Some seedling Cyps will start with multiple buds from an early age - I've seen that with kentuckiense, californicum, and macranthos for example. I don't think it is too odd for a plant at 6 years to look like that plant, though reginae is a pretty vigorous species and one would hope for a bit better growth. I looks plenty healthy, and if it doesn't flower this year it should next. Personally, I don't generally look for flowers the first year, just the adjustment over to my culture, which isn't a given (especially under the local conditions!).

A note - a good rule of thumb with Cyps is that even the most vigorous seedlings take at least 4 years to flower, but 5 or even 6 years is would be more typical.


----------



## parvi_17 (Apr 26, 2013)

By now my post is a little redundant, but a 6 year old reginae will not have multiple eyes the vast majority of the time. At 6 years old a reginae will be flowering for the first or second time in its life, and only after it is established in the garden will it begin to form clumps. In my experience they are slow the first couple years and then take off if left undisturbed. Your plant looks to be about 5-6 years old from the picture, hard to say for sure.

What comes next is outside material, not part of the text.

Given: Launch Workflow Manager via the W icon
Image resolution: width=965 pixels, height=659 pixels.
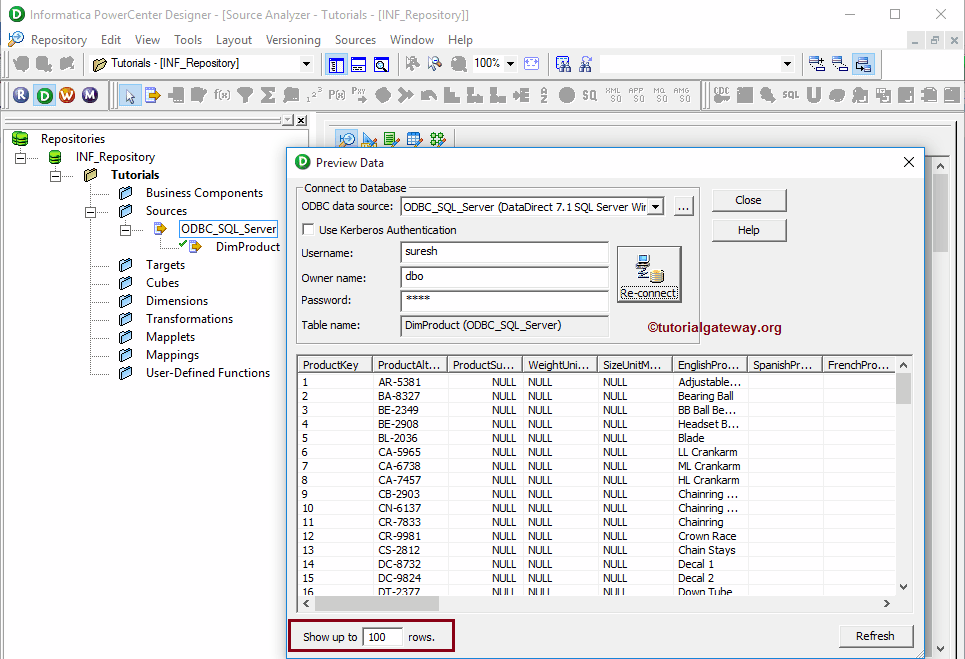Looking at the screenshot, I should pyautogui.click(x=67, y=95).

Will it flower this year? Also hard to say, but don't be shocked if it doesn't. Growers can only guess on whether or not plants will flower and it's never a guarantee. Even plants that have previously bloomed can take a year off or abort a flower bud from stress in transit and transplanting. I will say, dormant reginae buds (in my experience at least) are short and stubby and look smaller than many other species, but burst into a much larger size when they break dormancy, so it's a little harder to tell from bud size if the plant will flower, compared to other species.


----------



## NYEric (Apr 26, 2013)

Could be but looks a little small to me.


----------



## jtrmd (Apr 26, 2013)

Roberts? My first BS Cyps came from him and looked like that.It took another 6yrs for them to start blooming.They were acule and pubecens though.This spring they havent done anything.I dont know what happened to them unless the squirrels got them all.


----------



## Dido (Apr 26, 2013)

jtrmd said:


> Roberts? My first BS Cyps came from him and looked like that.It took another 6yrs for them to start blooming.They were acule and pubecens though.This spring they havent done anything.I dont know what happened to them unless the squirrels got them all.



oh well miss some Acaule too, 
I never had a year without loosing one over the winter. 

If you have more tis can happen, you dont can controll everything in the winter.


----------



## parvi_17 (Apr 26, 2013)

My advice would be to give it lots of fertilizer when it starts growing and if it doesn't flower this year, there's a really good chance it will next year.


----------



## jtrmd (Apr 26, 2013)

Dido said:


> oh well miss some Acaule too,
> I never had a year without loosing one over the winter.
> 
> If you have more tis can happen, you dont can controll everything in the winter.




The past two winters it hasnt really been cold in Maryland like it used to be.If they did rot over winter at least I enjoyed them while I had them.


----------



## The Orchid Boy (Apr 26, 2013)

Good to know that it was just my expectations were too high.  I got them from Ray at Great Lakes Orchids. Here's the description: 


> Common name:*Native Showy Lady slipper, Queen’s Lady Slipper Orchid, FOR SALE.* Where to buy*native cypripedium reginae lady slipper orchids.
> 
> Blooming age adults.* Ship April 2013.* Order now.
> 
> ...


----------



## Dido (Apr 28, 2013)

The plant look exactly what I would expect after this description. 

6 years, I would think out of flask, so it is 5 years old, could flower this year, but should flower next. 

keep my fingers crossed for you


----------



## The Orchid Boy (Apr 28, 2013)

I just planted all my cyps yesterday and it looks like I got 1 3 eyed reginae and 1 2 eyed pubescens.


----------



## parvi_17 (Apr 28, 2013)

Well hey, that's good news! Looking forward to seeing the pics when they bloom.


----------



## Linus_Cello (Apr 28, 2013)

Where did you get your cyps from?


----------



## The Orchid Boy (Apr 28, 2013)

Great Lakes Orchids is where I got the C. reginae, I got the C. pubescens on Ebay.


----------



## fundulopanchax (Apr 30, 2013)

I grow lots of reginae. While reginae ultimately form nice clumps (there are a few exceptions) they take a long time to grow multiple eyes. Most 6 year plants that I have will have one and few might have two. Reginae, even though they have the largest habit, have the smallest buds. 

Unlike some Cyp's like candidum, clumping will take a number of years. Under similar conditions I have candidum, Gisela and others that will usually have 6-10 growth buds by 6 years in age. 

Ron


----------